*** Opening Source data ***
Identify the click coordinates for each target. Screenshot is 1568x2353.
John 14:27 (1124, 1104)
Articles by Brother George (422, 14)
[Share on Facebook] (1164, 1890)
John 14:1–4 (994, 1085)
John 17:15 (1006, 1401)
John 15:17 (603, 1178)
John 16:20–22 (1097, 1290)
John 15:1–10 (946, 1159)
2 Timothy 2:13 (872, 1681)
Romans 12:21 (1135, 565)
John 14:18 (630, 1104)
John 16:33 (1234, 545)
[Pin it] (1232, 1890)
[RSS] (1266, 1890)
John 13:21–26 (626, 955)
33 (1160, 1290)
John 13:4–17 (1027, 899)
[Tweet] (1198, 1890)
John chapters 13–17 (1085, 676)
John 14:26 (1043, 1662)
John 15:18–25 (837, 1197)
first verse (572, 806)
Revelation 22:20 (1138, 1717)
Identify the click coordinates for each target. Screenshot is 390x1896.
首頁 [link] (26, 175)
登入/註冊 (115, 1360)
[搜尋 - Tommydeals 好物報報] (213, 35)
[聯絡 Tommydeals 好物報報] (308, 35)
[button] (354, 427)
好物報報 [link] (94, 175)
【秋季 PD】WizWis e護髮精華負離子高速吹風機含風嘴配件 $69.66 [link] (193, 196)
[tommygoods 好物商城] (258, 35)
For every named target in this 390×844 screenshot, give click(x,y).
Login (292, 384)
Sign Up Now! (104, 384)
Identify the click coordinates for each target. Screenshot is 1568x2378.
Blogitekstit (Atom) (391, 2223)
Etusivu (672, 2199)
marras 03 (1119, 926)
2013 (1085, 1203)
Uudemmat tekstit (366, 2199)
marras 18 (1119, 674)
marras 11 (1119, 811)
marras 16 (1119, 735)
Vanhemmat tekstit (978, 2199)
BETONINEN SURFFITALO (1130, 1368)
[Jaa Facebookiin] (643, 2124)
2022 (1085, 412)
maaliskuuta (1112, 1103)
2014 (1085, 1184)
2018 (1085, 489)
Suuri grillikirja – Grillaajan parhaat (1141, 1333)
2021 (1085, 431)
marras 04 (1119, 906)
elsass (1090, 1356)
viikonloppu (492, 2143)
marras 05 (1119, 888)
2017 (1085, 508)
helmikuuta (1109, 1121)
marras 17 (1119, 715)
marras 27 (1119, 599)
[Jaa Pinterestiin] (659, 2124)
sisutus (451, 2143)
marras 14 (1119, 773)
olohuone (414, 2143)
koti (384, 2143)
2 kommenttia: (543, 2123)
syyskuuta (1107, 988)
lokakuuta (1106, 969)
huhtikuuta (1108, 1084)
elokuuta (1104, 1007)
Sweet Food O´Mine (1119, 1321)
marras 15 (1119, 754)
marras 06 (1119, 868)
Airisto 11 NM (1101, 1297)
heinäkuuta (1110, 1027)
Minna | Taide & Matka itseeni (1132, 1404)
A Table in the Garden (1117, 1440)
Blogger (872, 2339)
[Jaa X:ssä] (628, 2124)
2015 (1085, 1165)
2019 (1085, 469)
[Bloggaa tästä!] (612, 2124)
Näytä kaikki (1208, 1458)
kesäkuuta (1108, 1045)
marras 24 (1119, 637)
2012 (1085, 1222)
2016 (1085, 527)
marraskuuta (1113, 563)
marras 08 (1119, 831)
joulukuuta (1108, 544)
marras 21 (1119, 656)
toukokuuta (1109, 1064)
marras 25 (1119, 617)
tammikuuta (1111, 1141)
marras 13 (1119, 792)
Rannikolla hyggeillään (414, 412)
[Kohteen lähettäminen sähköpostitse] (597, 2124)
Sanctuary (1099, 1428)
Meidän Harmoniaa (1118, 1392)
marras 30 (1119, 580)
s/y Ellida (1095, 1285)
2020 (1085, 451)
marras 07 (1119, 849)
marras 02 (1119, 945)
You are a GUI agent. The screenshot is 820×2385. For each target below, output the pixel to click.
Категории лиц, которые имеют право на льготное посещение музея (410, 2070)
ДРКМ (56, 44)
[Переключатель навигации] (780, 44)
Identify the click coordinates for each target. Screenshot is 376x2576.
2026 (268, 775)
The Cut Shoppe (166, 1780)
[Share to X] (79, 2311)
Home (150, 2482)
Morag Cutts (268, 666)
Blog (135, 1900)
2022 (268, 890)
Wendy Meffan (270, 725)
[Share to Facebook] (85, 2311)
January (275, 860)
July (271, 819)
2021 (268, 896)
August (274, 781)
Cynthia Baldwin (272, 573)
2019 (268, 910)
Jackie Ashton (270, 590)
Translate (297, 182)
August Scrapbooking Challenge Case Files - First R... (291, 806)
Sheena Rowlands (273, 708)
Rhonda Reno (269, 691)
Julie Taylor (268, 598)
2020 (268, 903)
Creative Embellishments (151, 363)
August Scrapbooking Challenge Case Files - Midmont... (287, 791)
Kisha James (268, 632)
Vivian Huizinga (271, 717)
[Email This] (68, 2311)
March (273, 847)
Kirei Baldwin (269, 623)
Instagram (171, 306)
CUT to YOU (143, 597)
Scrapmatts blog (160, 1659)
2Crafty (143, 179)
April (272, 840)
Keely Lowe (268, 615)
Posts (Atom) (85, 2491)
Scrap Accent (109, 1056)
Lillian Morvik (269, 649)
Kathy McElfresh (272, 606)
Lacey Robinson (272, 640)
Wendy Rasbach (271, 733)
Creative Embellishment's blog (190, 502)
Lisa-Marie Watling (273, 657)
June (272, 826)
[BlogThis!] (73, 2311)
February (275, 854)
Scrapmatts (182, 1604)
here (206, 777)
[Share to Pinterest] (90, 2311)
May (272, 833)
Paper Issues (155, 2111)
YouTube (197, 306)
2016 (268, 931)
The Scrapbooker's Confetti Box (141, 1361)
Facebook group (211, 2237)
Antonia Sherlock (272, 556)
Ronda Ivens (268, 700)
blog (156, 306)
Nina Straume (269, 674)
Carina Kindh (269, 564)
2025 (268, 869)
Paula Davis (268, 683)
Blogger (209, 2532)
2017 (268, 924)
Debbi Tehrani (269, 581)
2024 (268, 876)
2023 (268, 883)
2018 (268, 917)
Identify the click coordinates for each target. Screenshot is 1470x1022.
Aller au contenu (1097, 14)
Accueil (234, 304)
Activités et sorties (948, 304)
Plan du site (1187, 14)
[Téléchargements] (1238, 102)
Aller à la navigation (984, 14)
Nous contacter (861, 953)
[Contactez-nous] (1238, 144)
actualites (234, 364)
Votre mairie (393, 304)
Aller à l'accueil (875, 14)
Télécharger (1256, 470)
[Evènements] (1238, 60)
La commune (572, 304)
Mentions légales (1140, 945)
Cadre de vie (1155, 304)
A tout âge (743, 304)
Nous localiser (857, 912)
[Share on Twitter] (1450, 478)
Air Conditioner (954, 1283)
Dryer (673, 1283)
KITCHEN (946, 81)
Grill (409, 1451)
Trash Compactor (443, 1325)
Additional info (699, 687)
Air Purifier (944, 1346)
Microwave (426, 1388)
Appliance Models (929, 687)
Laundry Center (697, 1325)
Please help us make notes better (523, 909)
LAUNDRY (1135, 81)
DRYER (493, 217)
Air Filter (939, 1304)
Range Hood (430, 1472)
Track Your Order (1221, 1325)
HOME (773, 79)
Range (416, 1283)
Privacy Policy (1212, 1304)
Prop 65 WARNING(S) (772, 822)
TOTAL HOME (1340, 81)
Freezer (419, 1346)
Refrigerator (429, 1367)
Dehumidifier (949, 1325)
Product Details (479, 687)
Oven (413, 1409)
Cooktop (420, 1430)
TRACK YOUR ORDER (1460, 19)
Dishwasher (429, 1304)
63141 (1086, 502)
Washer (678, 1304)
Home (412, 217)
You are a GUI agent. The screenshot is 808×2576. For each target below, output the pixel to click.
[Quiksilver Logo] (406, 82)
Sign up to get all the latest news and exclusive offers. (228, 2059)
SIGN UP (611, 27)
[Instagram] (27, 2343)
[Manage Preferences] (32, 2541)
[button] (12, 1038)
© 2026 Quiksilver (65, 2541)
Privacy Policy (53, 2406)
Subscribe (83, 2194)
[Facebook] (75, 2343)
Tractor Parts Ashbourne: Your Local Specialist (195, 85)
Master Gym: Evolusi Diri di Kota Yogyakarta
*** Closing Source data ***
▸ **What is expected**
Of the entries above, transcribe exactly those lines that fall between the line containing "Sweet Food O´Mine (1119, 1321)" and the line containing "Meidän Harmoniaa (1118, 1392)", together with those two lines.

▸ **Exercise answer**
Sweet Food O´Mine (1119, 1321)
marras 15 (1119, 754)
marras 06 (1119, 868)
Airisto 11 NM (1101, 1297)
heinäkuuta (1110, 1027)
Minna | Taide & Matka itseeni (1132, 1404)
A Table in the Garden (1117, 1440)
Blogger (872, 2339)
[Jaa X:ssä] (628, 2124)
2015 (1085, 1165)
2019 (1085, 469)
[Bloggaa tästä!] (612, 2124)
Näytä kaikki (1208, 1458)
kesäkuuta (1108, 1045)
marras 24 (1119, 637)
2012 (1085, 1222)
2016 (1085, 527)
marraskuuta (1113, 563)
marras 08 (1119, 831)
joulukuuta (1108, 544)
marras 21 (1119, 656)
toukokuuta (1109, 1064)
marras 25 (1119, 617)
tammikuuta (1111, 1141)
marras 13 (1119, 792)
Rannikolla hyggeillään (414, 412)
[Kohteen lähettäminen sähköpostitse] (597, 2124)
Sanctuary (1099, 1428)
Meidän Harmoniaa (1118, 1392)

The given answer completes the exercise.